Indian Tea Association (ITA), which represents the large tea growers, is preparing a report for the Union ministry of commerce seeking the government’s direction to implement the proposal.
“There has to be a minimum floor price below which tea cannot be sold in India. The price will be based on the cost of production and linked to the quality of the tea,” Vivek Goenka, the outgoing chairman of the ITA, said before the association’s annual general meeting.
The association has engaged consultancy Ernst & Young and legal firm Khaitan & Co to prepare the report. An initial draft has already been shared with commerce minister Piyush Goyal.
The proposal comes at a time the Tea Board of India is implementing a new brand of auction to ensure better price discovery and lower transaction cost. ‘Bharat Auction’ has been adopted in South India from January 1 and it is expected to be rolled out in the North Indian auction centres too.
Goenka said tea would still continue to be sold in the auction system and price discovery would take place over and above the floor price.
He argued that 50 per cent of tea was sold for unremunerative price in Assam or in Bengal’s Dooars/Terai region. While the cost of production is said to be in the region of Rs 200-220 a kg, half of the tea is sold below Rs 200 a kg in the auction.
The need for a floor price is being argued by the industry on the back of stagnant prices over a decade amidst rapid production by small tea growers and tepid growth in domestic consumption along with falling export.
Average auction prices, if adjusted with inflation, have fallen between 2012 and 2020 despite costs going up. “No industry can survive in such a scenario,” Goenka said.
Success of a floor price, which industry clarified must not be equated with minimum support price and hence has no requirement for financial support from the government, would depend on the level of acceptance from the small growers.
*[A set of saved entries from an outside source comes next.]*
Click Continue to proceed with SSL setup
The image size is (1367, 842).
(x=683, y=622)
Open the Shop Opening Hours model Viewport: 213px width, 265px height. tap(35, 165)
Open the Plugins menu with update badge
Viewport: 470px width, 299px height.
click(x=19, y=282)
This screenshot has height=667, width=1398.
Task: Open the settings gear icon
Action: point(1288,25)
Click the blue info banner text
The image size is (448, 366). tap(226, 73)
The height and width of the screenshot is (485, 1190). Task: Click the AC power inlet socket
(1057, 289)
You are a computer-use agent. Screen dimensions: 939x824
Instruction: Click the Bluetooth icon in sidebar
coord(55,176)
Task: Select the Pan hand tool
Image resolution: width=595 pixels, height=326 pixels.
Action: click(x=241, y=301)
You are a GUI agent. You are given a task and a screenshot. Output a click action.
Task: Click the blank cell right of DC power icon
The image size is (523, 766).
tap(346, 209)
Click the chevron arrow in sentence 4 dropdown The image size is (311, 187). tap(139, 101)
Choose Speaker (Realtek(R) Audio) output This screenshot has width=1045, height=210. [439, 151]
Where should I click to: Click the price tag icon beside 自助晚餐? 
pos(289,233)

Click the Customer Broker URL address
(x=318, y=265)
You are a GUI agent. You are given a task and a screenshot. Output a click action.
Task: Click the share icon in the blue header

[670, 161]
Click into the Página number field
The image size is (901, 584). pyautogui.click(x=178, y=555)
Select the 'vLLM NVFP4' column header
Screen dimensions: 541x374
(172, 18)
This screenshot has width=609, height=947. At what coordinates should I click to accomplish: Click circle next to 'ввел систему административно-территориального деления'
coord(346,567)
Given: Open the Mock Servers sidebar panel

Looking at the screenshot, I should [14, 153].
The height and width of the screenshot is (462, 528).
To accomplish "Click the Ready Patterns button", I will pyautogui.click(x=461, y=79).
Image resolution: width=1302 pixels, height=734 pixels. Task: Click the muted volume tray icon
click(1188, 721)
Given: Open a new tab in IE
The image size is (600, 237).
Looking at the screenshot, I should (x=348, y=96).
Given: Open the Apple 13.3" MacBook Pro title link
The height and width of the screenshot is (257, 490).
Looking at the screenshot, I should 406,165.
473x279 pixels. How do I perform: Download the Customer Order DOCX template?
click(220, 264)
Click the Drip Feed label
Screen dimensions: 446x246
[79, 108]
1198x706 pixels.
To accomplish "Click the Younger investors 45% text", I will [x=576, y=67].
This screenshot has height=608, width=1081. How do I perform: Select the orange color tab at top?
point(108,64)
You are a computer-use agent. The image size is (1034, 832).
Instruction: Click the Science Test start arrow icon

They operate with much lower cost load than the estates which pay the workers according to wage contract and also bear the cost of ration and health.
Assam chief minister Himanta Biswa Sarma, who joined the virtual AGM of ITA, did not wade into the matter but informed the members how his government is trying to help the estates.
He informed about the Assam Tea Industry Incentive Scheme and the proposal to help 40 tea gardens develop tourist resorts to promote tea tourism, opening an alternative revenue stream for some growers.